O DNA também guarda inúmeros segredos sobre o passado. Afinal de contas, os maiores eventos da história - as migrações, guerras e pestes - influenciaram drasticamente a forma como as pessoas se conheciam e reproduziam. Com as tecnologias de hoje, exibir esse legado genético é incrivelmente fácil.
Por menos de 100 dólares, as três maiores empresas de genealogia - a 23andMe, a AncestryDNA e a Family Tree DNA - examinam a saliva dos clientes em busca de centenas de milhares de marcadores. Kenneally visitou a sede da Family Tree DNA em Houston e ficou impressionada com a simplicidade do lugar: um prédio de escritórios genérico, com um "laboratório de DNA" nos fundos, onde ficam um punhado de máquinas barulhentas e um freezer bem caro.
- Quando você tem as máquinas certas, você não precisa de muito espaço ou ferramentas estranhas para revelar os mistérios da raça humana, escreveu.
Essa última frase pode parecer exagerada, mas está certa.
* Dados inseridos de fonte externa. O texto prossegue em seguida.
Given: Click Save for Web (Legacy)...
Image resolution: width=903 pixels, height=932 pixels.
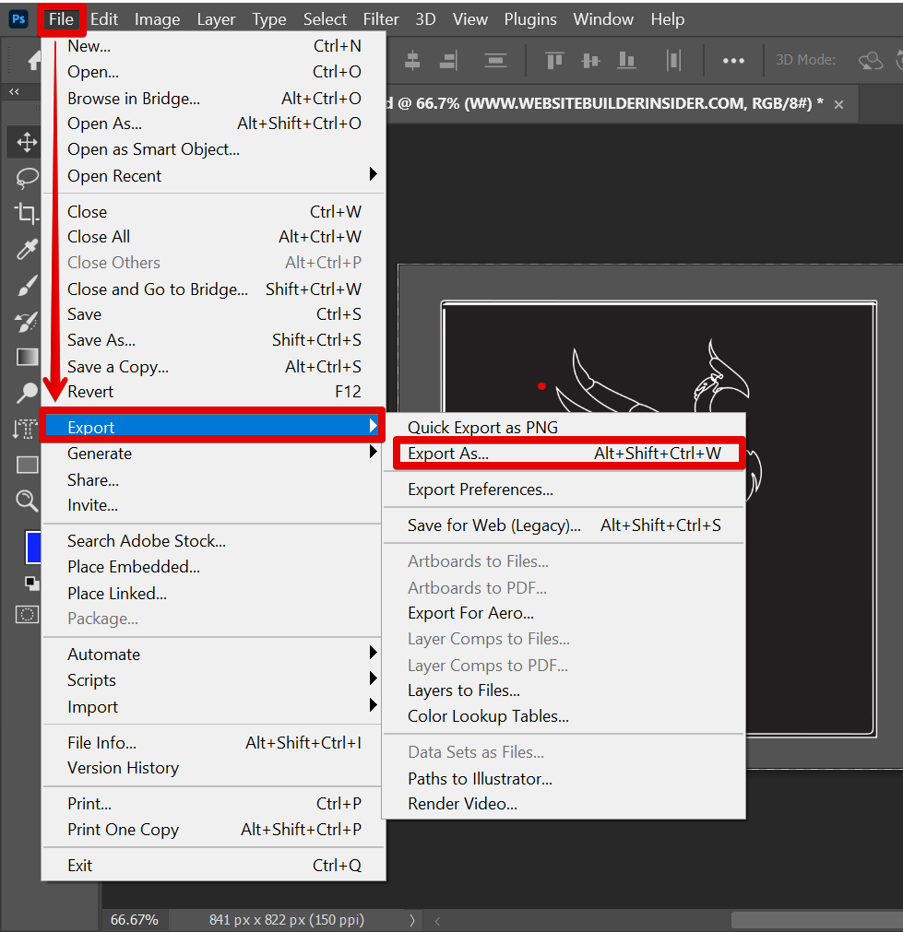Looking at the screenshot, I should pyautogui.click(x=494, y=525).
Esses marcadores de DNA dão pistas sobre a evolução de nossa espécie na África cerca de 200 mil anos atrás, bem como do pequeno grupo de pessoas que resolveu migrar há 60 mil anos.
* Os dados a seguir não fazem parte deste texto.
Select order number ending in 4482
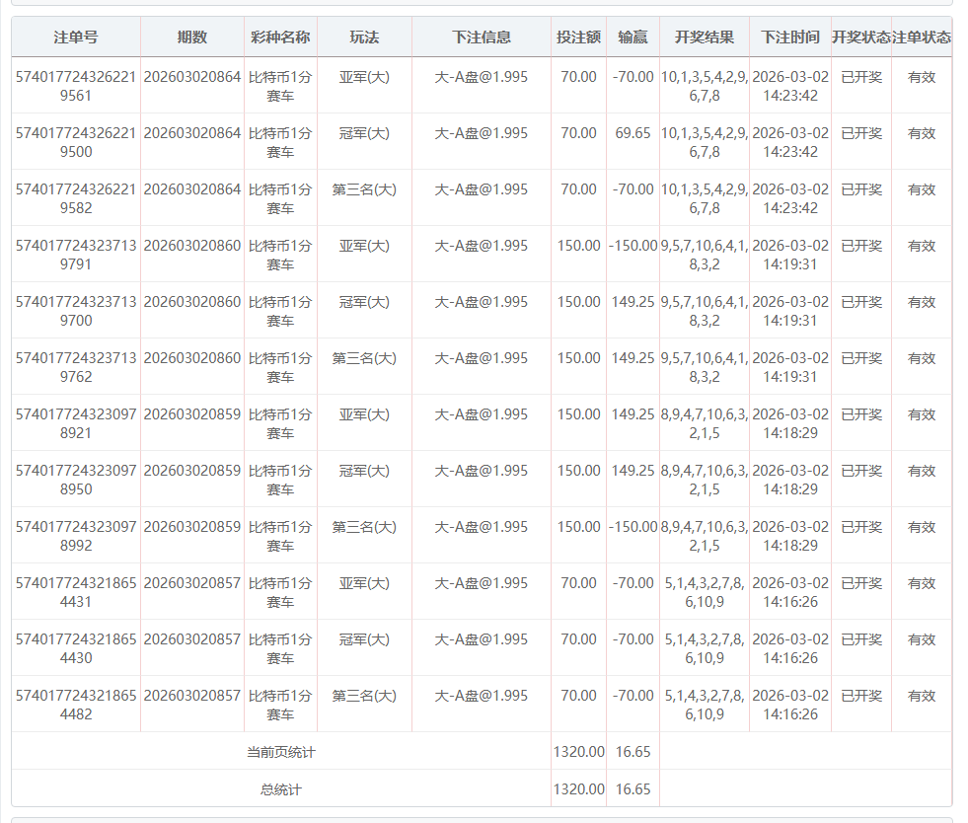 click(76, 705)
No começo da diáspora, os Homo sapiens sapiens evidentemente tiveram um encontro com outra espécie, os Neanderthais, afinal, o registro molecular desses encontros ainda existe nas profundezas de nossas células. O DNA também ilumina eventos históricos mais recentes.
Os cromossomos Y de nativos americanos, que são carregados apenas pelos homens, costumam ter marcas europeias, por exemplo, ao passo que o DNA mitocondrial, transmitido apenas pelas mães, não - indicando talvez que os colonizadores matavam os homens e se relacionavam com as mulheres. A genealogia também faz muitas pessoas ficarem ressabiadas em função de sua relação com o racismo.
Kenneally se aprofunda no movimento eugenista e no Terceiro Reich, e realmente encontra muitas coisas feias: segregação, esterilização forçada, programas de procriação. Mas ela também revela como a supressão da genealogia pode ser ruim.
Durante a Revolução Cultural da China, por exemplo, a Guarda Vermelha costumava matar famílias inteiras que possuíam registros que indicassem que seus ancestrais eram ricos ou poderosos. E ao longo do último século, dezenas de crianças em orfanatos tiveram suas identidades negadas, incluindo muitas vezes seus próprios nomes.
A genealogia, como muitas outras tecnologias, é moralmente neutra; ela pode ser usada tanto para o bem, quanto para o mal. Embora os nazistas a tenham usado como justificativa para hierarquias raciais, os cientistas de hoje a utilizam como forma de descreditar de uma vez por todas a noção de raça.
Conforme Kenneally aponta, as categorias que costumamos utilizar para falar de raça - negros, brancos, asiáticos e hispânicos - são em grande parte culturais. As diferenças genéticas entre as populações não são tão exatas. Na verdade, se o genoma nos ensinou alguma coisa, é o fato de que o DNA influencia muito menos nossas vidas do que as culturas em que nascemos.
E aqui está o melhor argumento em favor da genealogia: ela revela a natureza e a criação, exibindo nossas histórias invisíveis, libertas de tudo o que conhecemos e em que acreditamos.